Function's analytic continuation is its own derivative
Not a positive answer, but an observation about the sort of analytic continuation which would satisfy your challenge problem. If $f$ has the desired property, then it has that property all the way around the path $\gamma$. That is, at any point on $\gamma$, if we continue $f$ one full time around $\gamma$ we obtain the derivative. Following is justification (it was not immediately obvious to me, though it may be to you).
First some notation.
Let $\gamma$ denote the path in question, assumed to be parameterized with domain $[0,1]$. Since $\gamma$ is closed, for $s\in[0,1]$, we can define $\gamma_s$ to be the concatenation of the restriction $\gamma|_{[s,1]}$ followed by $\gamma|_{[0,s]}$. Using modular arithmetic (modulo $1$) we can think of $\gamma_s$ having domain $[s,s+1]$.
Let $f_s$ denote the analytic continuation of $f$ along the path $\gamma|_{[0,s]}$ (viewed as having for its domain a neighborhood of $\gamma(s)$). We are assuming that ${f_0}'=f_1$.

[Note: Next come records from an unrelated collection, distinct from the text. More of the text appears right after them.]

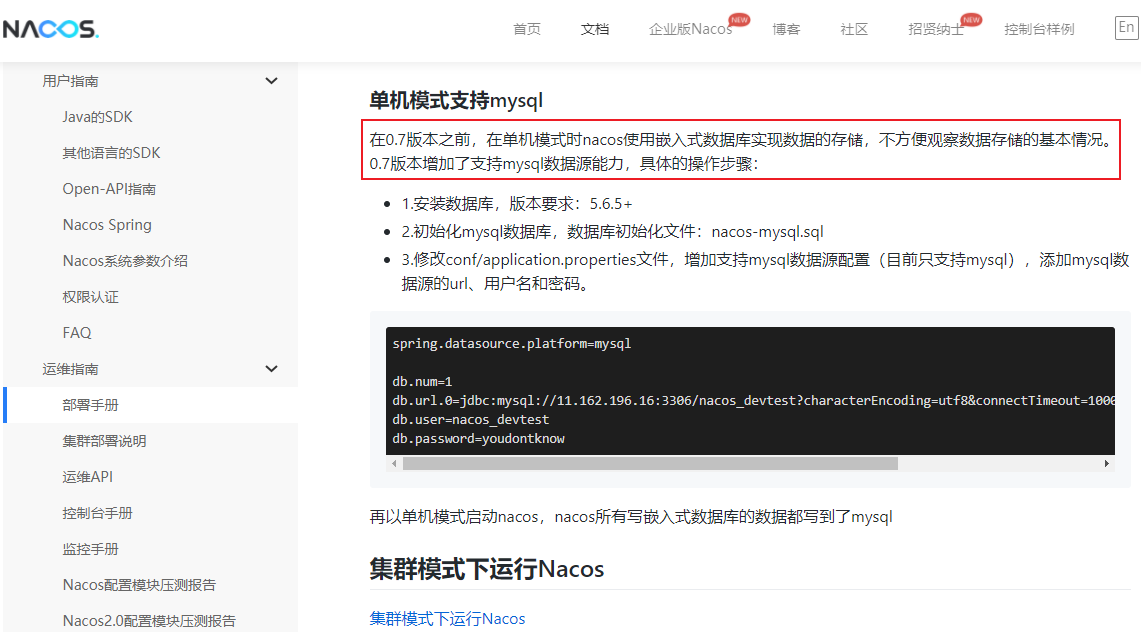Select Java的SDK in the sidebar
The image size is (1141, 632).
click(x=97, y=117)

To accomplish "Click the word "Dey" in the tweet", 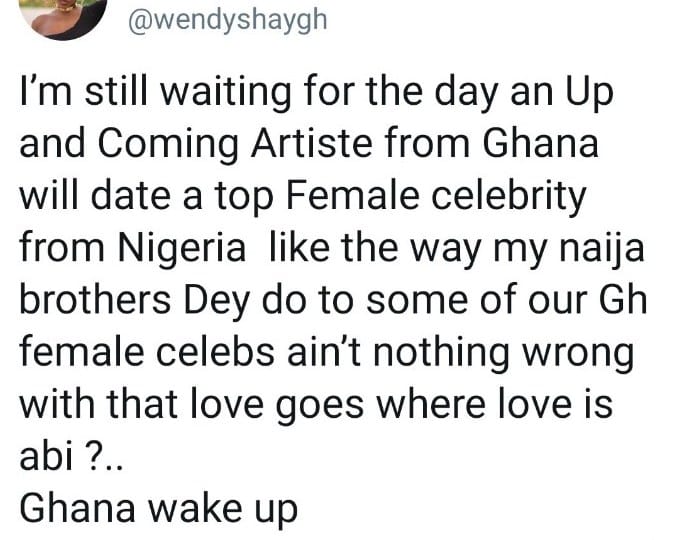I will [217, 302].
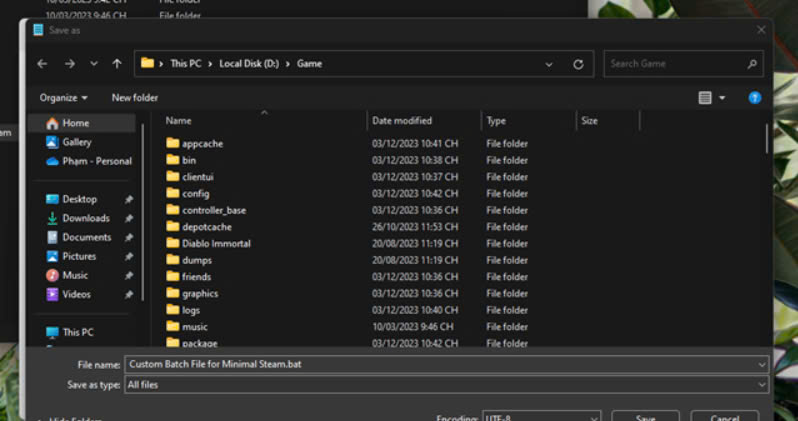
Task: Sort files by Date modified column
Action: click(402, 120)
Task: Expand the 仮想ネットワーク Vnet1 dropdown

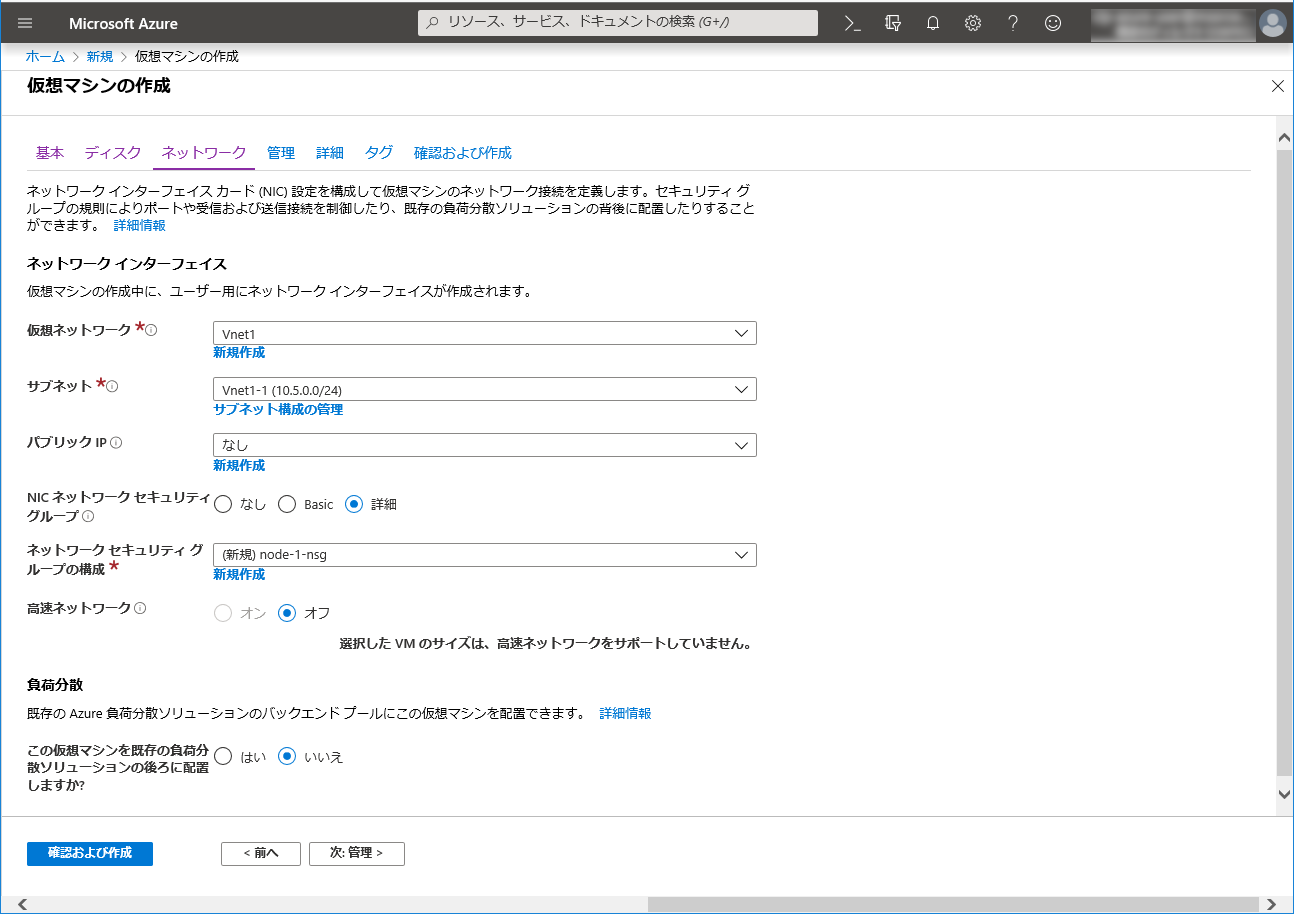Action: (x=484, y=333)
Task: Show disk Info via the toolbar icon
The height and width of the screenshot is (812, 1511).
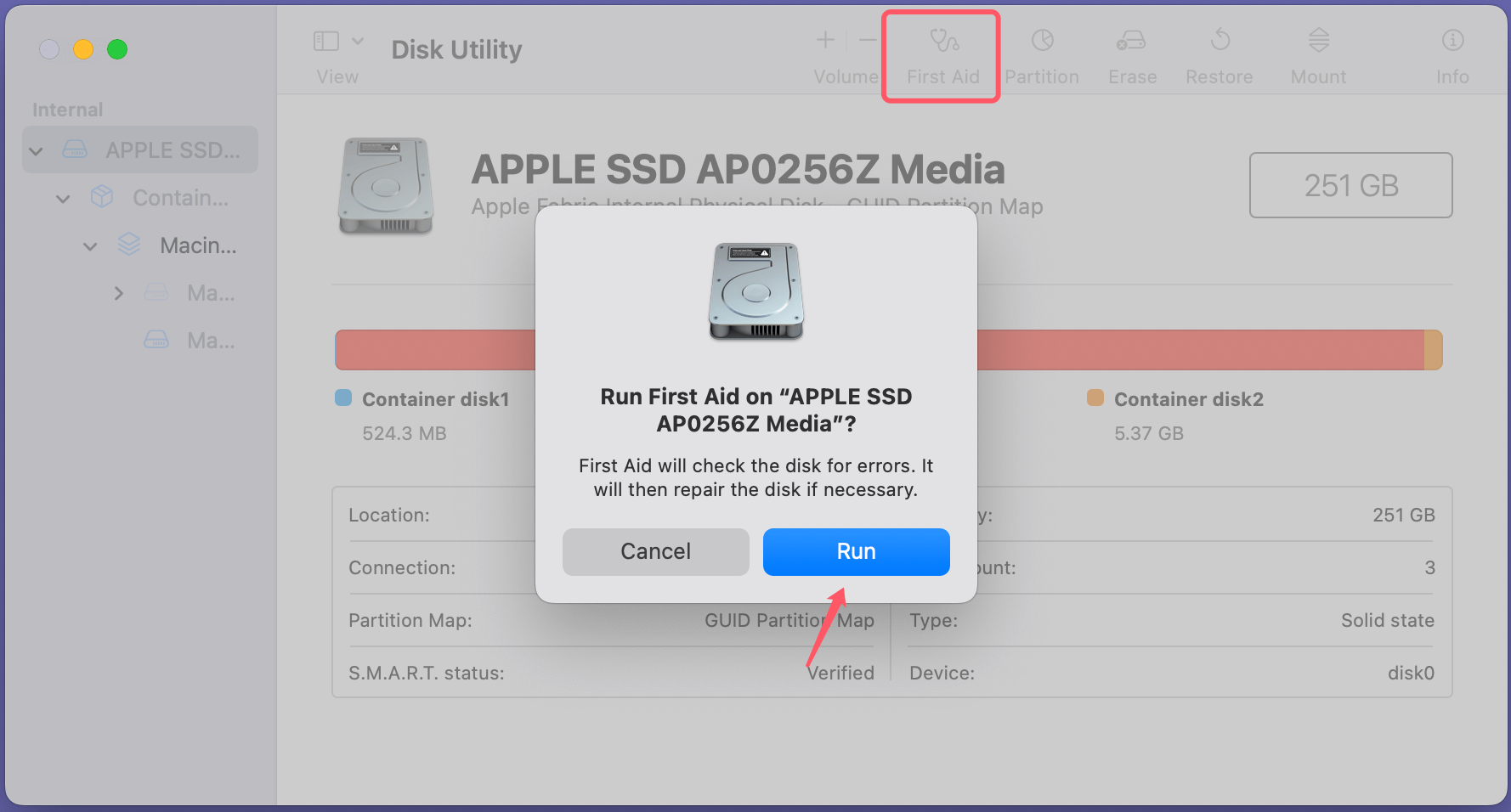Action: (x=1452, y=51)

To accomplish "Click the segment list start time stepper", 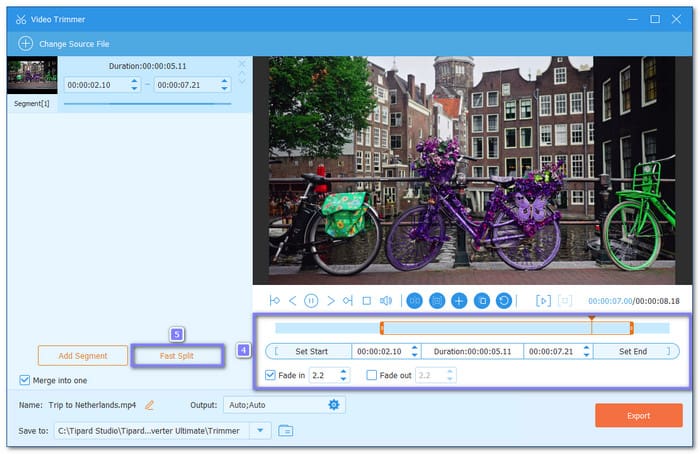I will (136, 86).
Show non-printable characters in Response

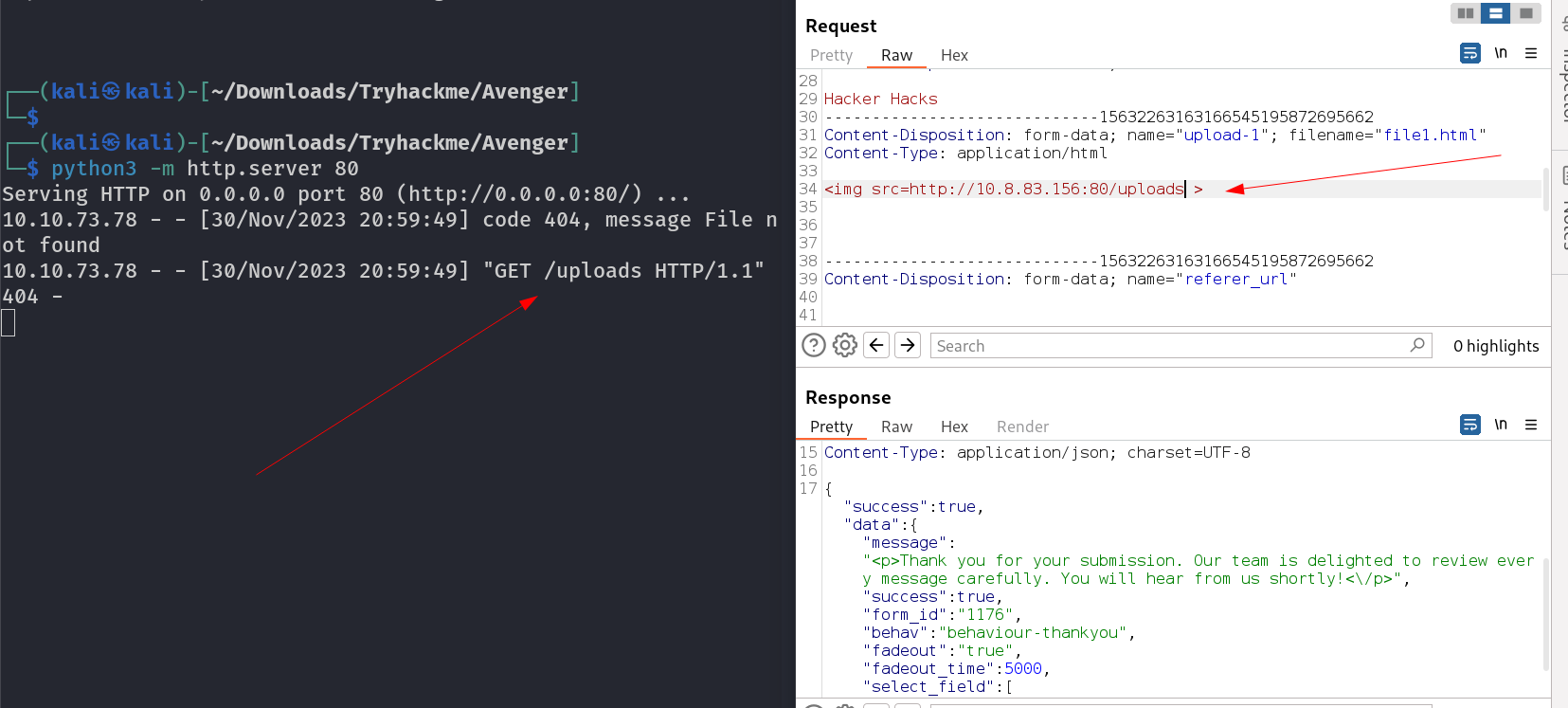tap(1501, 425)
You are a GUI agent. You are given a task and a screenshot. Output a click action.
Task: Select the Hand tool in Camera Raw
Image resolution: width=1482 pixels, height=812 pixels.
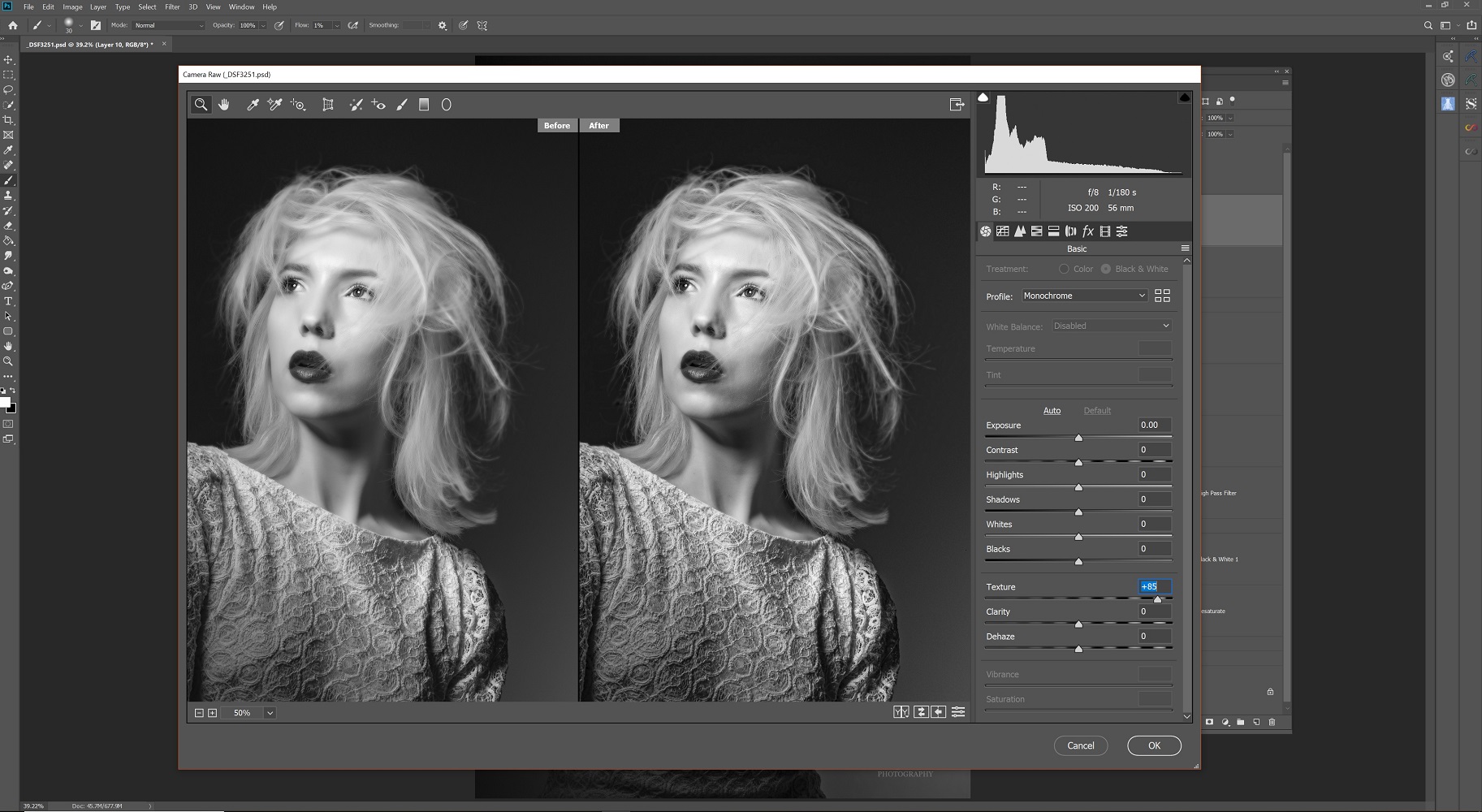224,105
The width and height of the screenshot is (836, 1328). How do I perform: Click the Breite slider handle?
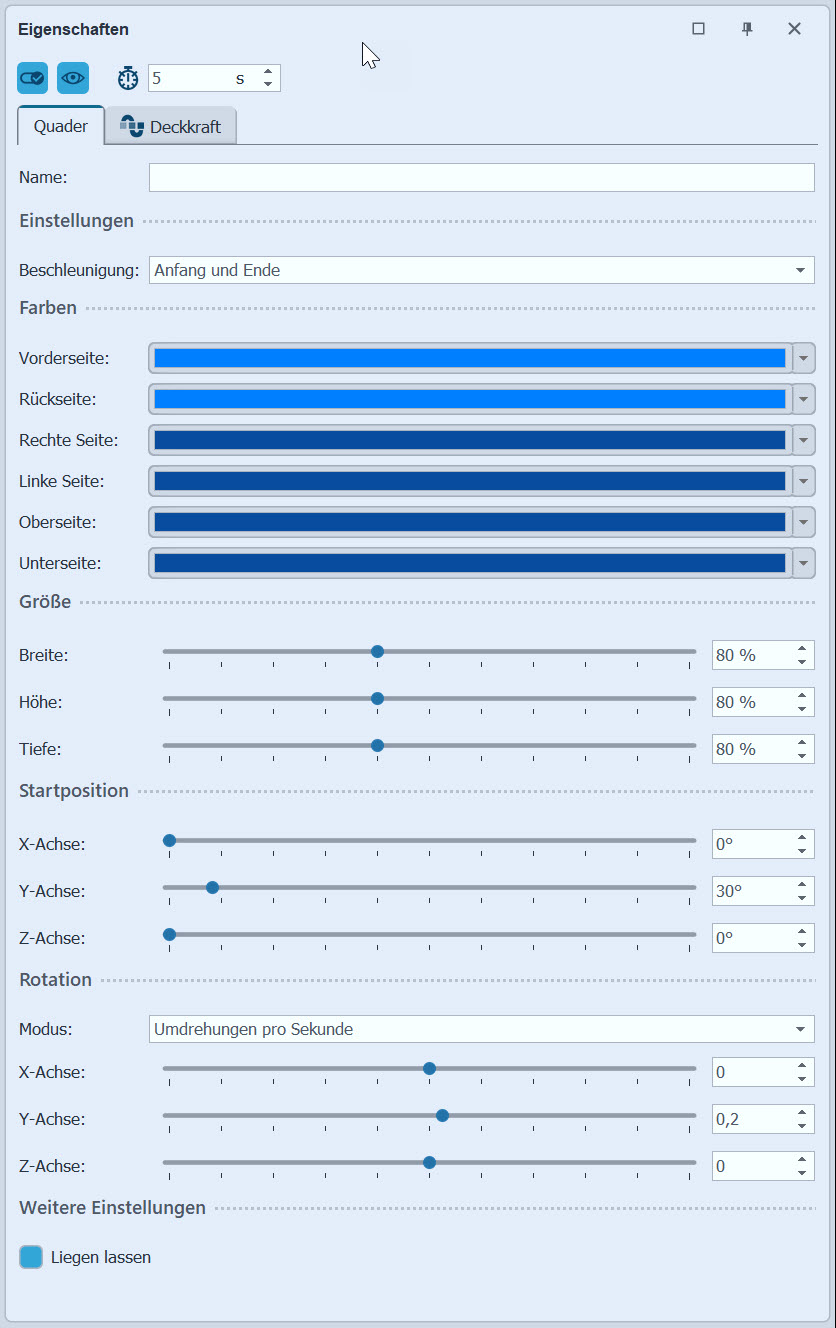click(377, 651)
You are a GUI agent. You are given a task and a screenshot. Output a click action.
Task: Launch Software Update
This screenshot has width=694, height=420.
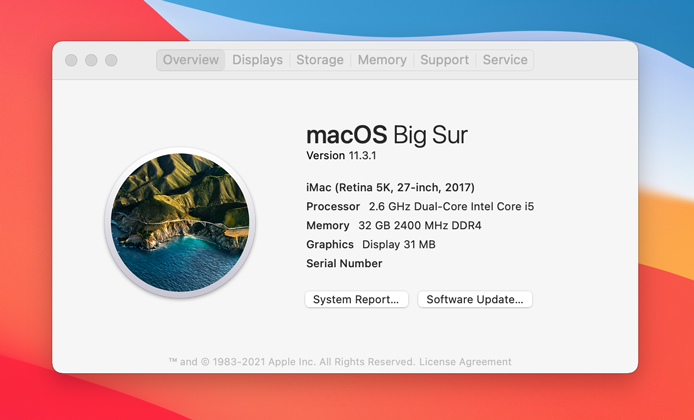point(475,299)
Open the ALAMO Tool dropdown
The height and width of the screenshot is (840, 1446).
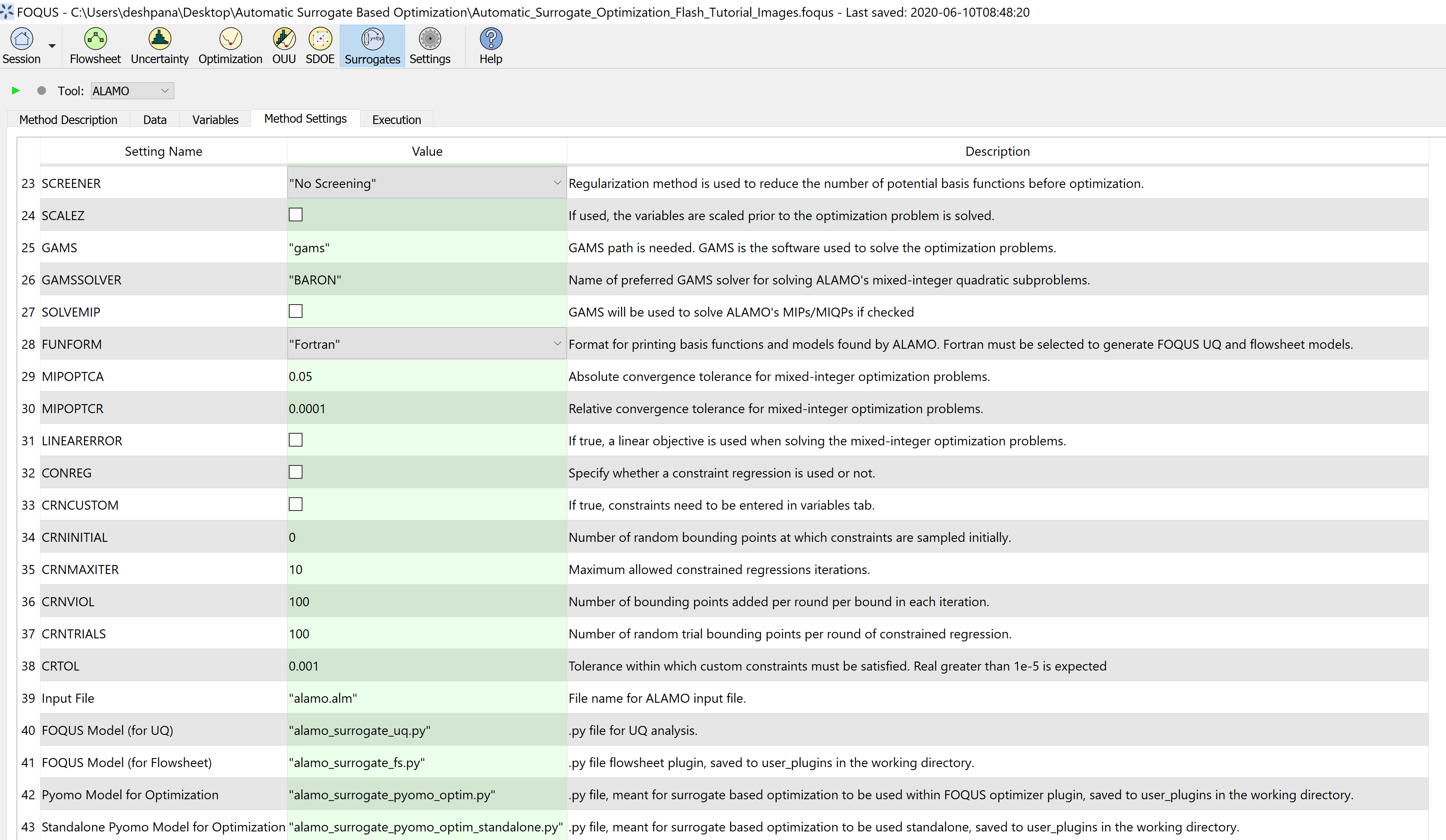pyautogui.click(x=132, y=91)
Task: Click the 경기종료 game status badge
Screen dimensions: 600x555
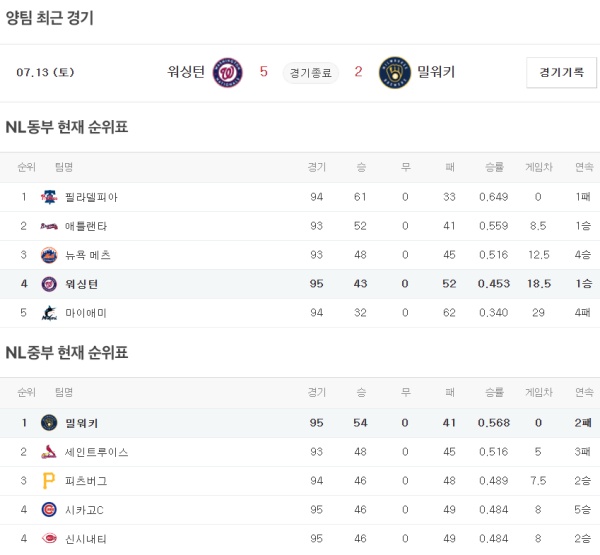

Let $A\subset[0,1]$ be the subset such that $r\in A\Leftrightarrow$ the analytic continuation of $f_r$ along $\gamma_r$ is ${f_r}'$. We are assuming that $A$ contains $0$ (and is thus non-empty). It is immediate from the definition of analytic functions that $A$ is open. It is also not hard to show that $A$ is closed (since if the points where two functions are equal have an accumulation point in their common domain, they are equal in their common domain). Thus $A=[0,1]$.